I have a close personal connection to this stunning old olla pot (water jar). It is, if memory serves, the second historic jar that I ever bought, having purchased it in the early 1990’s from Al Anthony at Adobe Gallery, then in Albuquerque. I enjoyed it at home for many years, then brought it briefly to one of the Whitehawk summer Shows in Santa Fe or to my gallery to sell, regretted trying to sell it, pulled it from show or gallery, took it home again, etc. So it just seemed fitting to feature this olla in my American Indian Art Magazine Ad for their November 2010 35th anniversary issue.
This is a dramatic olla; lovely and mysterious; it commands attention. Why? First, it is on the larger side for an olla pot, 12 ½” tall by 10 ½” in diameter. Next, there are no framing lines at the rim or dividing neck and mid-body design fields; it is an open, spacious canvas. Even the open space upon which the singular design elements seem to float is lovely; a rich gold tan patina from years of use and handling; I’ve handled it many times myself; it is irresistible.

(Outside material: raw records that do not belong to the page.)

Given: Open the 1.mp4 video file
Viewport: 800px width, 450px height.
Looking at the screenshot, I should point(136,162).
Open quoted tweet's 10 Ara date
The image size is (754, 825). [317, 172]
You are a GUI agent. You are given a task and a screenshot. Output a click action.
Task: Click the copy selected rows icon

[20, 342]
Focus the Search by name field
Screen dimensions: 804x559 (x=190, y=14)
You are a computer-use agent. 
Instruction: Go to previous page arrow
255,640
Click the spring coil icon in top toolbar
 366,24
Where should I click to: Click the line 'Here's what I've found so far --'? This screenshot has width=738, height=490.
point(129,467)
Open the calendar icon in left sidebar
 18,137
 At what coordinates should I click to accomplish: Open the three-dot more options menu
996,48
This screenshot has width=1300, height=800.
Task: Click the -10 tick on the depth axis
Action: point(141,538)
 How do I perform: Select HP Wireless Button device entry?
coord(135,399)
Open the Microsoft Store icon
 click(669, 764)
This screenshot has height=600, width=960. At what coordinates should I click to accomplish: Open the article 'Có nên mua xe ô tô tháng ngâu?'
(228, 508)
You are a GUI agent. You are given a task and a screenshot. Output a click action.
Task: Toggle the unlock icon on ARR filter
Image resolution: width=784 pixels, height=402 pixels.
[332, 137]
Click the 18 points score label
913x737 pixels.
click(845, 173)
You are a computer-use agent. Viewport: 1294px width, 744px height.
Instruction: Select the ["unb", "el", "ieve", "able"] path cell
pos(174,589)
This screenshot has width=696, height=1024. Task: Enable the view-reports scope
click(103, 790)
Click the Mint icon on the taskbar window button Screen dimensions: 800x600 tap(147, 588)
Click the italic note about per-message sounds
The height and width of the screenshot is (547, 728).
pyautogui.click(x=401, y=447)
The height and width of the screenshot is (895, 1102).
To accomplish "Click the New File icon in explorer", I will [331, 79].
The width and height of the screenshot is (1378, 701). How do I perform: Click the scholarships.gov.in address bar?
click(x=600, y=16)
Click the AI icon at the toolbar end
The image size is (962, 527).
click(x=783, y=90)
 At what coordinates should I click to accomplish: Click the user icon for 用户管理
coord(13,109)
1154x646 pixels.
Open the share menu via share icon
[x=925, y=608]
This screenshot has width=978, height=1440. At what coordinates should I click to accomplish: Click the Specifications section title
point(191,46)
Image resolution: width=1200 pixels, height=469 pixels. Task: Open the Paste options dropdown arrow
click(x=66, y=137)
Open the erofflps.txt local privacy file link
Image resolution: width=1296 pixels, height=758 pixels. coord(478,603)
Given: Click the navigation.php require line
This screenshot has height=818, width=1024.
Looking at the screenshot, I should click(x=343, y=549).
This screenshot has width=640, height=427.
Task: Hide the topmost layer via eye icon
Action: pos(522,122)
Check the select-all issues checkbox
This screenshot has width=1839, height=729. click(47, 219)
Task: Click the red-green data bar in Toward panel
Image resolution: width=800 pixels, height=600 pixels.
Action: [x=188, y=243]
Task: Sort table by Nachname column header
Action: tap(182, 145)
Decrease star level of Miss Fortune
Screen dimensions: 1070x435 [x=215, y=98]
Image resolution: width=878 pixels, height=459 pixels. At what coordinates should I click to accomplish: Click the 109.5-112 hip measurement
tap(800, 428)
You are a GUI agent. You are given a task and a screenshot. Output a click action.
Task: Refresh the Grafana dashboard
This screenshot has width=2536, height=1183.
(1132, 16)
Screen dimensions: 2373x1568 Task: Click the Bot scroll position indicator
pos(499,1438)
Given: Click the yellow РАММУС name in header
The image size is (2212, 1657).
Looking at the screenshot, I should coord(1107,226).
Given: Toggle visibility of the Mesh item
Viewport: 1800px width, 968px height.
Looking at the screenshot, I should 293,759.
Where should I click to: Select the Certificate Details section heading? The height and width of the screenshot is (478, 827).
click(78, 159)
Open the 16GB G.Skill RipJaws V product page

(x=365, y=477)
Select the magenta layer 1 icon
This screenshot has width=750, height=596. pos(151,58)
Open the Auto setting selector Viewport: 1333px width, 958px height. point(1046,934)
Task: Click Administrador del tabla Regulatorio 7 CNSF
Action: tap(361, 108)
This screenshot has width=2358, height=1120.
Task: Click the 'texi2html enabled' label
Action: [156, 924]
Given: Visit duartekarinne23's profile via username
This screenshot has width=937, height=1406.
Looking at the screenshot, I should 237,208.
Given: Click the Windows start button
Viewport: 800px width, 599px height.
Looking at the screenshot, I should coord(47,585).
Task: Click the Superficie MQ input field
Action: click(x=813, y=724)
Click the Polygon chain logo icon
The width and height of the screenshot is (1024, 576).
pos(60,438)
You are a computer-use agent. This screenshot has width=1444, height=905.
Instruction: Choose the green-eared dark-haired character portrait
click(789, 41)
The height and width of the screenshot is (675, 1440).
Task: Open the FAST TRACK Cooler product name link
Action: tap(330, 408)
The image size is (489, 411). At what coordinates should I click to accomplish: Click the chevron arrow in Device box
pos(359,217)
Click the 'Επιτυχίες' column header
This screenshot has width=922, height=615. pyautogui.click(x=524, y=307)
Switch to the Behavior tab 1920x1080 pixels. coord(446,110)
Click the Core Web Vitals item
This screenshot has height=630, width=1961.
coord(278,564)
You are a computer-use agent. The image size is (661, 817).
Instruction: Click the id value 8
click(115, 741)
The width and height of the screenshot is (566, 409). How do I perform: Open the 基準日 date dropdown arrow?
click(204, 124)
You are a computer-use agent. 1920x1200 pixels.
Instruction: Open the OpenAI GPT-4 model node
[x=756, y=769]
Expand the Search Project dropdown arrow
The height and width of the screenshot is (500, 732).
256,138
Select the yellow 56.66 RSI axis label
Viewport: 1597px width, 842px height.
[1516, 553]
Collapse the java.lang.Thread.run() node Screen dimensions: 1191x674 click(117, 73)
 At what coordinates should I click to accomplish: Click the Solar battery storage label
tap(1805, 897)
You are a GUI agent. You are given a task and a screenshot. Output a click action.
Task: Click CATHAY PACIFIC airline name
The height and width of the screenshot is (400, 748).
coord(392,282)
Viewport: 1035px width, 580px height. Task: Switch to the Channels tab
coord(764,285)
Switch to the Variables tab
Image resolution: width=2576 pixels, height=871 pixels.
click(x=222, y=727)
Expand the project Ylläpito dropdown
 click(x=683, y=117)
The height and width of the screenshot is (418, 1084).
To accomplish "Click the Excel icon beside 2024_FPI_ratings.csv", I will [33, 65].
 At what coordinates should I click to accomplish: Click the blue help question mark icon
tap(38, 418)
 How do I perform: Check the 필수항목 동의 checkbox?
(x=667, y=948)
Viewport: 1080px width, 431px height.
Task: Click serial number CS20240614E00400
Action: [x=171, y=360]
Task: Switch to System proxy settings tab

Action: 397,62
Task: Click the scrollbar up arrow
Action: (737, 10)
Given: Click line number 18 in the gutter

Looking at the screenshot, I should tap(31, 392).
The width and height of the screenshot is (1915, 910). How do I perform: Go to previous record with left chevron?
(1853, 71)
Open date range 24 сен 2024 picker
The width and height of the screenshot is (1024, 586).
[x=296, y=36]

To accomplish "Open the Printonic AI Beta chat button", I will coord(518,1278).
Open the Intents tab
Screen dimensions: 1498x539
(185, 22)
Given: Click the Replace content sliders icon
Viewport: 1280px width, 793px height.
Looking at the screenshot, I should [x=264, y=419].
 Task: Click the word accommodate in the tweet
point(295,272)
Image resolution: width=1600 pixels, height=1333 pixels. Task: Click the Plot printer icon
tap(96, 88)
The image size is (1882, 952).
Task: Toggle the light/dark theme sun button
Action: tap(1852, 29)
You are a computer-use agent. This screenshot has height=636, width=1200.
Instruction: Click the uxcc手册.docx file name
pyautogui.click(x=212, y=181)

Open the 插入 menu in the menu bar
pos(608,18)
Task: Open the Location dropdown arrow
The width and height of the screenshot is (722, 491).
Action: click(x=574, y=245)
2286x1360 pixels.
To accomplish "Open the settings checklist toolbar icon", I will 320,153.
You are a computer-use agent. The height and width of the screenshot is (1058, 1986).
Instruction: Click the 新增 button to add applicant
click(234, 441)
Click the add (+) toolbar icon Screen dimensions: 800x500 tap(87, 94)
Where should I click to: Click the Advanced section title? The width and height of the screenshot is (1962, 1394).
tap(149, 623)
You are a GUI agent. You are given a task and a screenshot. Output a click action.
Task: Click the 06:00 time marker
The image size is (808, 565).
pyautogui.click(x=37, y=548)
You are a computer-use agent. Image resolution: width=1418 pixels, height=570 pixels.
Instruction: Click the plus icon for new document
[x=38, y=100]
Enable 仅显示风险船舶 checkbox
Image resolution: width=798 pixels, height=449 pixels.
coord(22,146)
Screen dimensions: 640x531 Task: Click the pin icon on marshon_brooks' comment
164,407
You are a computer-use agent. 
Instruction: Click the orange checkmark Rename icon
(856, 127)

The designs themselves are wonderful and seem to tell a story. They include a nicely drawn orange bird, flower and deer. But the most intriguing elements are the 2 vertical black figures. One is clearly a rather odd standing bird, but the mirror image is not identical to it as we would expect to see in a Kewa jar; it is subtly different. The more bird-like bird exhibits wings, beak and claws, but in the reverse image those seem to become arms, nose and shoes. I asked great Kewa potter Robert Tenorio many years ago what this design might depict. He told me that it would appear to be a bird to man transformation story, a children’s story.
The jar is in good condition with ethnographic wear. There is no plaster or over-painting, but I have just had horizontal crack (visible across the deer) professionally stabilized.